Contrairement à ce que pourrait suggérer le terme « guidelines », ces directives ont bel et bien force de loi. Me Yousuf Ali Azaree, avocat spécialiste de ces questions, dissipe toute ambiguïté : « Sous l’article 52 du Financial Crimes Commission Act 2023, toutes les personnes morales à Maurice, sociétés, partenariats, trusts ou fondations, ont l’obligation légale de mettre en place des procédures adéquates pour prévenir les crimes financiers. »
Pour se mettre en règle, les organisations doivent structurer leurs procédures internes autour de cinq principes essentiels, détaille Me Yousuf Ali Azaree : engagement de la direction pour garantir la responsabilité et la supervision ; évaluation des risques afin d’identifier les vulnérabilités potentielles ; mesures de contrôle adaptées pour limiter ces risques ; revue et suivi réguliers des procédures mises en place ; formation et communication continues pour impliquer l’ensemble du personnel.

....

> **Consignes**:
1. D’après le texte sur les crimes financiers à Maurice, quel article de loi oblige les personnes morales à mettre en place des procédures adéquates ?
2. Recopiez fidèlement le passage du texte sur les crimes financiers à Maurice qui va de « Pour se mettre » jusqu’à « l’ensemble du personnel. » inclus.
3. Reprenez le texte sur les crimes financiers à Maurice et prolongez-le à partir de sa dernière phrase.
La liste placée plus bas ne joue aucun rôle dans ce travail.

> **Données fournies**:
....

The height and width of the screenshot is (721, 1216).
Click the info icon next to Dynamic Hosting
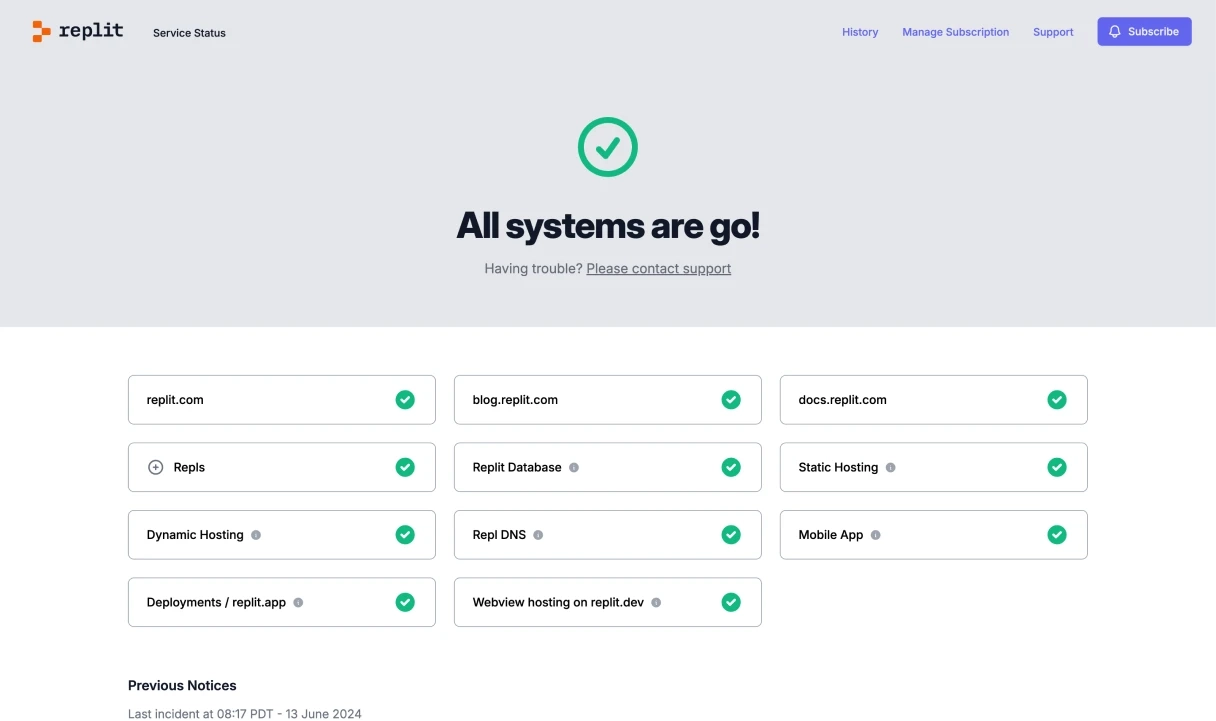tap(256, 535)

....

> **Réponses**:
1. L’article 52 du Financial Crimes Commission Act 2023.

2.
Pour se mettre en règle, les organisations doivent structurer leurs procédures internes autour de cinq principes essentiels, détaille Me Yousuf Ali Azaree : engagement de la direction pour garantir la responsabilité et la supervision ; évaluation des risques afin d’identifier les vulnérabilités potentielles ; mesures de contrôle adaptées pour limiter ces risques ; revue et suivi réguliers des procédures mises en place ; formation et communication continues pour impliquer l’ensemble du personnel.

3.
« Ce cadre vise à donner aux organisations une feuille de route claire pour démontrer leur sérieux et se protéger en cas d’enquête », indique l’avocat. Car c’est bien là l’enjeu : en cas de poursuite, une entreprise devra prouver qu’elle avait mis en place des « procédures adéquates ». « Montrer des preuves concrètes de conformité – formations régulières, politiques de communication, contrôles internes, suivi et application systématique – peut permettre d’éviter les sanctions ou de se défendre efficacement », souligne Me Yousuf Ali Azaree.
Ces directives constituent le standard officiel que la FCC utilisera pour juger de la conformité d’une organisation. « Ne pas suivre les guidelines expose à des pénalités administratives et prive une entreprise de la possibilité d’invoquer la défense de ‘procédures adéquates’ en cas de poursuite », précise l’avocat. En clair : ignorer ces obligations revient à se priver de toute défense juridique en cas d’enquête.
« Le défaut de conformité constitue une infraction pénale et peut entraîner une amende allant jusqu’à Rs 20 millions », poursuit l’avocat. Le dispositif de sanctions est, en effet, gradué. Une entité qui néglige ses obligations s’expose à une amende mensuelle de Rs 10 000 jusqu’à correction de la non-conformité, avec un plafond fixé à un million de roupies. Mais en cas de condamnation pour défaut de procédures adéquates, l’amende peut grimper jusqu’à Rs 20 millions.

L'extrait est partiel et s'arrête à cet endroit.